-- Begin DOCUMENT PASSAGE --

# My MirroCraft Project



## sackman (May 3, 2008)

Its not much, still alot to do. Hope you enjoy. I made 4 storage compartments on the deck. Should be pretty handy. Next comes the carpet. Hope some of you guys have some pointers.

Thanks


----------



## Jim (May 3, 2008)

:Welcome:

Thank you for joining :beer:

You are doing an awesome job on your boat already so I cant give you any comments, but keep it up. Boat is going to turn out real nice.


----------



## Ouachita (May 4, 2008)

That looks really nice. =D> Is the compartment painted white or is that some other type of material? Also, make sure you have your lids trimmed with enough gap to accommodate the carpet. 1/8" should be sufficient depending on the type of carpet.


----------



## Waterwings (May 4, 2008)

Welcome Aboard and nice looking rig! 8) 

If you go to the Search feature, type in Carpet Installation and you'll find a few topics about carpeting.


----------



## sackman (May 4, 2008)

The white your seeing is the 2x4's painted. I also used Water sealant on the lids. Thanks for the pointers. Im hoping to get it carpeted by next weekend, I will update the photos as I go.


----------



## natetrack (May 5, 2008)

Nice to see the Mirrocraft project. I am in the middle of one myself. I made my decks even with the top of the front two seats, so not as high as yours. I also did the storage compartment under the deck. I have my decks carpeted, now I just have to install them.

Good luck with the rest of the project.


----------



## sackman (May 5, 2008)

Thanks natetrack, I ended up taking a vacation day from work to start the carpet on the boat, WOW, It looks so easy to do. From 11:00 to now I have been doing it. I dont think I would make any money if that was my profession. It turned out pretty good though. Im a little nervous though, the last piece I did I was running low on the adhesive, Hopefully it wont pull up, I still have to go back and get some more so I can do the last piece on the ends. #-o ..I cant wait for it to dry so I can put some hinges on it and see if it actually works. Does anyone know where I can find some finger pulls for the storage departments, Since I already carpeted it before installing a pull. :roll: ..Thanks guys.

-- End DOCUMENT PASSAGE --

Can you give the MirroCraft thread again, starting at the words "If you go to" and stopping after "photos as I go.", and replace "Water sealant" with "marine varnish"? The lines after this point are separate material, unrelated to the MirroCraft thread.

-- Begin DATA SHOWN --

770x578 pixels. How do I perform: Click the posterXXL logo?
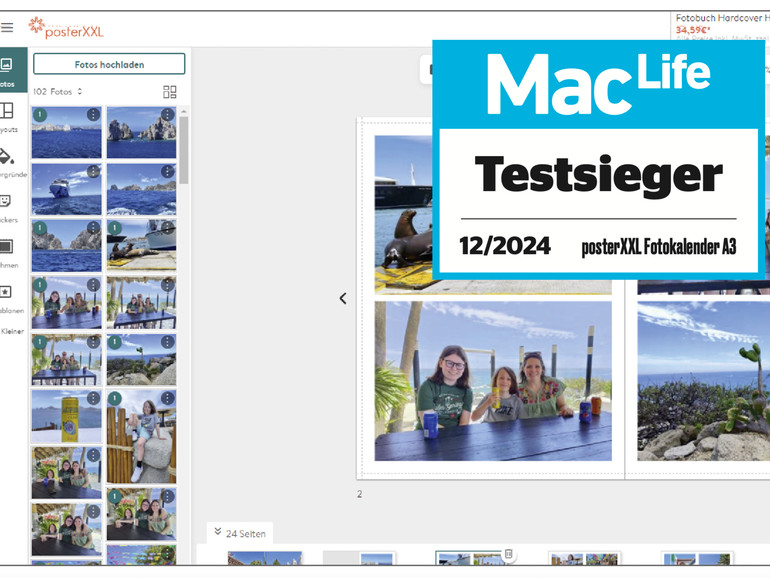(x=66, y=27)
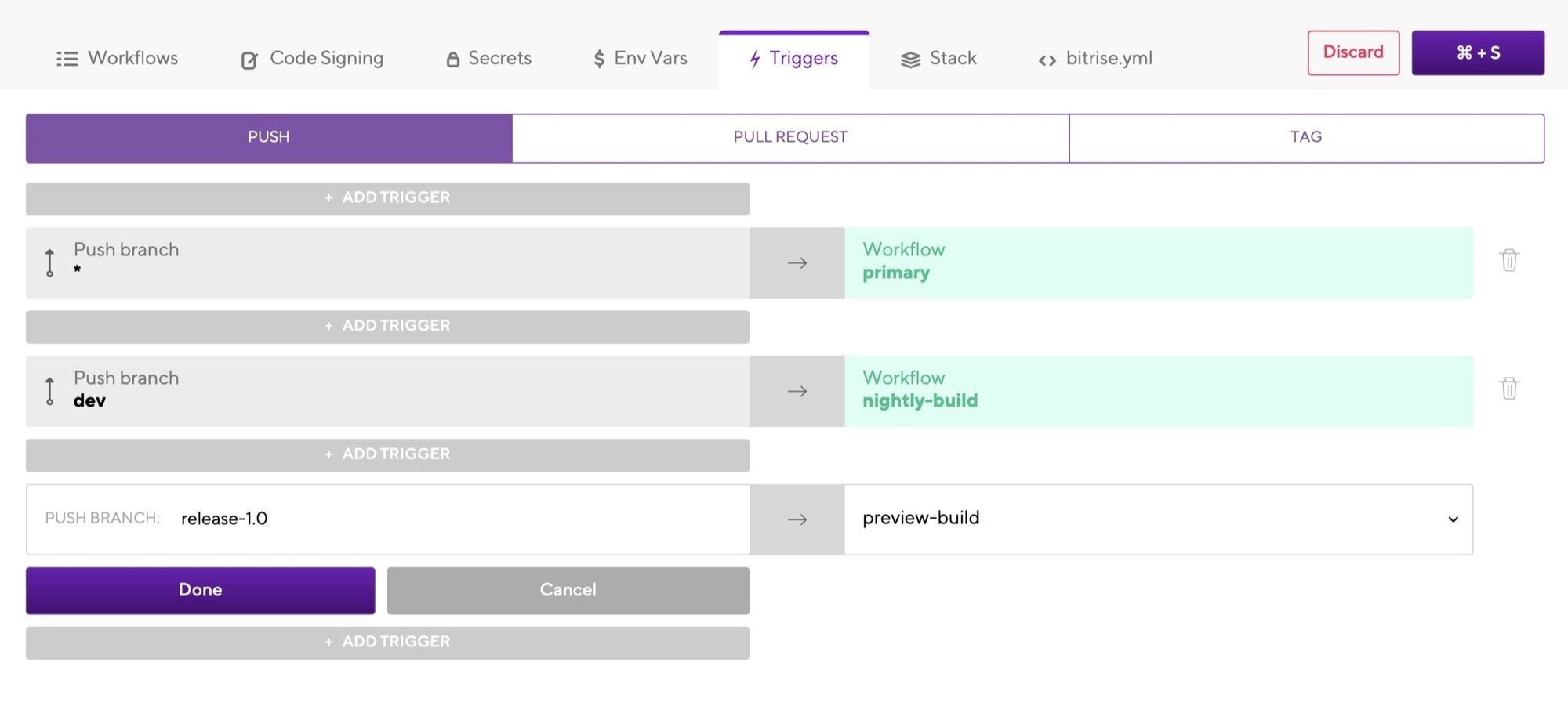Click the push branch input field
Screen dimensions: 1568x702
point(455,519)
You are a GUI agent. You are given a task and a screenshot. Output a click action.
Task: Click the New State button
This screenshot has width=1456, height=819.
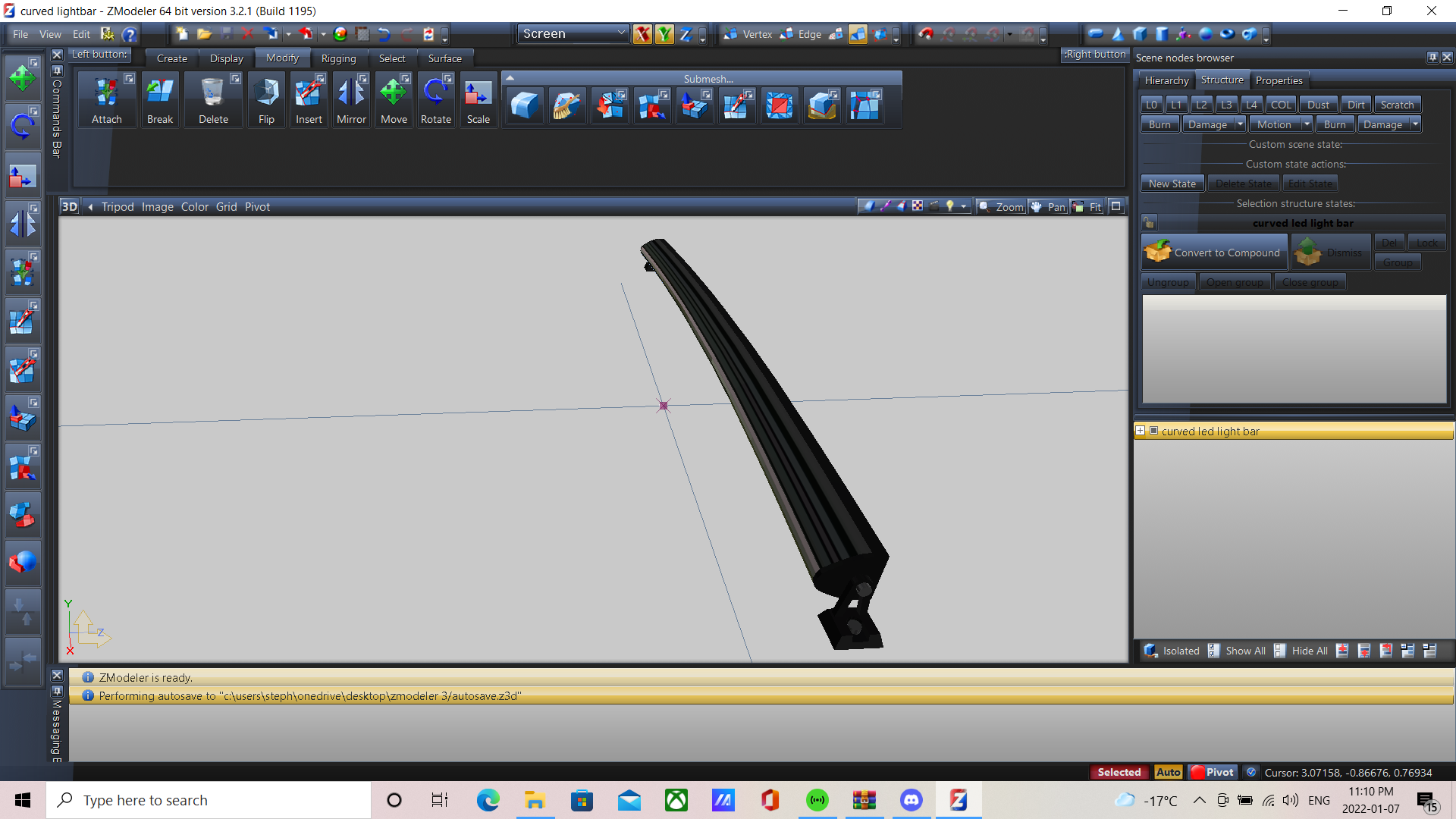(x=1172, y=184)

-- End DATA SHOWN --

▶ _RESULT FOR THIS TASK_
If you go to the Search feature, type in Carpet Installation and you'll find a few topics about carpeting.


----------



## sackman (May 4, 2008)

The white your seeing is the 2x4's painted. I also used marine varnish on the lids. Thanks for the pointers. Im hoping to get it carpeted by next weekend, I will update the photos as I go.